What you need to do ▸
From the first line through the one containing "Task: Click the PDF", restate the listing word for word, and give no other lines.

Provided records ▸
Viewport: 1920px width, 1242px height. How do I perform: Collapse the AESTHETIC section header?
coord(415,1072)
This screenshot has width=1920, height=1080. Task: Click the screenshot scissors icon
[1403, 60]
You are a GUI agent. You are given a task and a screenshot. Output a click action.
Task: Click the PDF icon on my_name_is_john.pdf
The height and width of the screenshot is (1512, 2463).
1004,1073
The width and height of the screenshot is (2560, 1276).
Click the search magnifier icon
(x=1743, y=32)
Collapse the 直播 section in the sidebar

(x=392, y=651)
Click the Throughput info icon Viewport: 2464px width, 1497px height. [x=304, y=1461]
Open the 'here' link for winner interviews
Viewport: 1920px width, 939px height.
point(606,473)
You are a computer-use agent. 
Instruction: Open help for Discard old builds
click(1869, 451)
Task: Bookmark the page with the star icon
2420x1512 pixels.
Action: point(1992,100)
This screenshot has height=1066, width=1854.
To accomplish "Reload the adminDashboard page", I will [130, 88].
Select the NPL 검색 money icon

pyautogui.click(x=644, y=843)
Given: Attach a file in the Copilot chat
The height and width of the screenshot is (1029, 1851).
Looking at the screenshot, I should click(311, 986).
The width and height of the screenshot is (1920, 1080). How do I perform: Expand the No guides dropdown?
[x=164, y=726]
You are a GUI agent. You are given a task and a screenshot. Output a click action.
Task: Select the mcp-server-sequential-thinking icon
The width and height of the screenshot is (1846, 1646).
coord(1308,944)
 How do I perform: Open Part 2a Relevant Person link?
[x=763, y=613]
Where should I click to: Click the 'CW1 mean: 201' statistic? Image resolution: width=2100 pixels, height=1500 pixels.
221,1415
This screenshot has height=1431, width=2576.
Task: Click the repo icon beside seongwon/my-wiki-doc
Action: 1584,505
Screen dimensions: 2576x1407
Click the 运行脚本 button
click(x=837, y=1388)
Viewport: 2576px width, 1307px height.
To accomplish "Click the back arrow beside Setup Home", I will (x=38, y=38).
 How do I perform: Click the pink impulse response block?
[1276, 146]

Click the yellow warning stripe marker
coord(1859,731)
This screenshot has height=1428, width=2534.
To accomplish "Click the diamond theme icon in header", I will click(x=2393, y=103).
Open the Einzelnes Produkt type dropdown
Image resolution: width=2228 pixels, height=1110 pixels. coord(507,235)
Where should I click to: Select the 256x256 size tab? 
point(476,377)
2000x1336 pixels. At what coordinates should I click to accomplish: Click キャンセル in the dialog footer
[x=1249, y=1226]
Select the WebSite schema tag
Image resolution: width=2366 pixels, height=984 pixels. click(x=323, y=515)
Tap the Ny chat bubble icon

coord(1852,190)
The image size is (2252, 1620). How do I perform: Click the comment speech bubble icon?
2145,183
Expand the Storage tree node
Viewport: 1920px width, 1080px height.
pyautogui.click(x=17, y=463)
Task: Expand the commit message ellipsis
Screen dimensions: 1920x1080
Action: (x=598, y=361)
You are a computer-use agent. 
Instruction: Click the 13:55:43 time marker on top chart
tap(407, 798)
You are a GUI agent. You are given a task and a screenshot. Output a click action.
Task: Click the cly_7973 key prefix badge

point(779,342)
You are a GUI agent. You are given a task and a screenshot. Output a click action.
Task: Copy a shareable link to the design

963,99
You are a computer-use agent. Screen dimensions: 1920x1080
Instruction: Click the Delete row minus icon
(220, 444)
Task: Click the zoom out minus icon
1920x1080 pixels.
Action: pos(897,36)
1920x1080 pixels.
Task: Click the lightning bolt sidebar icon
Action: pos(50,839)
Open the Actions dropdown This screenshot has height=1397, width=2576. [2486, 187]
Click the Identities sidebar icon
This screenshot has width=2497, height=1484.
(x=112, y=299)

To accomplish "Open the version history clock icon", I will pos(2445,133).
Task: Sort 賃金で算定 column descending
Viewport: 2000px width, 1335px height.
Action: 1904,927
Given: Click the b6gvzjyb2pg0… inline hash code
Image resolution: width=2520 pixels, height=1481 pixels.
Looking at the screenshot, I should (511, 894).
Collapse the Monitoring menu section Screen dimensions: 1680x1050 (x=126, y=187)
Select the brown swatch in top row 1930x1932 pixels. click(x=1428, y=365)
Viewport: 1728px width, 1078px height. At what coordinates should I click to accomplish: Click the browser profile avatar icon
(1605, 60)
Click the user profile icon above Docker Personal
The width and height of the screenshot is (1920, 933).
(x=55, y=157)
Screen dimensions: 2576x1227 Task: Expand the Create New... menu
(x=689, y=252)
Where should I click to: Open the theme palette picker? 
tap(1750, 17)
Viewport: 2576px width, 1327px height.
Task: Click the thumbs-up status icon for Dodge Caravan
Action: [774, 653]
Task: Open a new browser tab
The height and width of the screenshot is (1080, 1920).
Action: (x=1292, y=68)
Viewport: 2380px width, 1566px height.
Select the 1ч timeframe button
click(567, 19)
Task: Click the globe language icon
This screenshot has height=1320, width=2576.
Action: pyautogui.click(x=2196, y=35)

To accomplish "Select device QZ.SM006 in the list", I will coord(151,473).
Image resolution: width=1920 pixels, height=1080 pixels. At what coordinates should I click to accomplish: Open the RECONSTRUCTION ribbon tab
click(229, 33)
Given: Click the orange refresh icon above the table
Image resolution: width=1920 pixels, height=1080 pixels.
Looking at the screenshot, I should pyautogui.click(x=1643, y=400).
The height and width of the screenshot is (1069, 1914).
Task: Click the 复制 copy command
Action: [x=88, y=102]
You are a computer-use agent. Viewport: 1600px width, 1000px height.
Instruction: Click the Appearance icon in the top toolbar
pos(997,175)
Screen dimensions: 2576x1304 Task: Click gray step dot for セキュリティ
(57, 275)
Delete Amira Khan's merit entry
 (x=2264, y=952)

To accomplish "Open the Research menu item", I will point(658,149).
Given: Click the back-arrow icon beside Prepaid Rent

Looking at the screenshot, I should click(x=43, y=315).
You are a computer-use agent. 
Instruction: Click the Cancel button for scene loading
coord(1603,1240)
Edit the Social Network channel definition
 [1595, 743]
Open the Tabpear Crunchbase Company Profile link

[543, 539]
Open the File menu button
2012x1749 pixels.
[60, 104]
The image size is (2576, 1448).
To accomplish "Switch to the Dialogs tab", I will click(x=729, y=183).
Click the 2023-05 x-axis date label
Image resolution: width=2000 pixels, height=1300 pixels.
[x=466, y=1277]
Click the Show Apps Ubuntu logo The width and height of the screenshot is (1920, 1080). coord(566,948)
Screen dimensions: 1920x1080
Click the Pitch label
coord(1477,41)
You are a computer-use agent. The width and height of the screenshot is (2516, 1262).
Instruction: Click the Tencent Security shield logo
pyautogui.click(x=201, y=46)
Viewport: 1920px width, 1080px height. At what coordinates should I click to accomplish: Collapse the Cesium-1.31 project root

Answer for the task ▸
Viewport: 1920px width, 1242px height. How do I perform: Collapse the AESTHETIC section header?
coord(415,1072)
This screenshot has width=1920, height=1080. Task: Click the screenshot scissors icon
[1403, 60]
You are a GUI agent. You are given a task and a screenshot. Output a click action.
Task: Click the PDF icon on my_name_is_john.pdf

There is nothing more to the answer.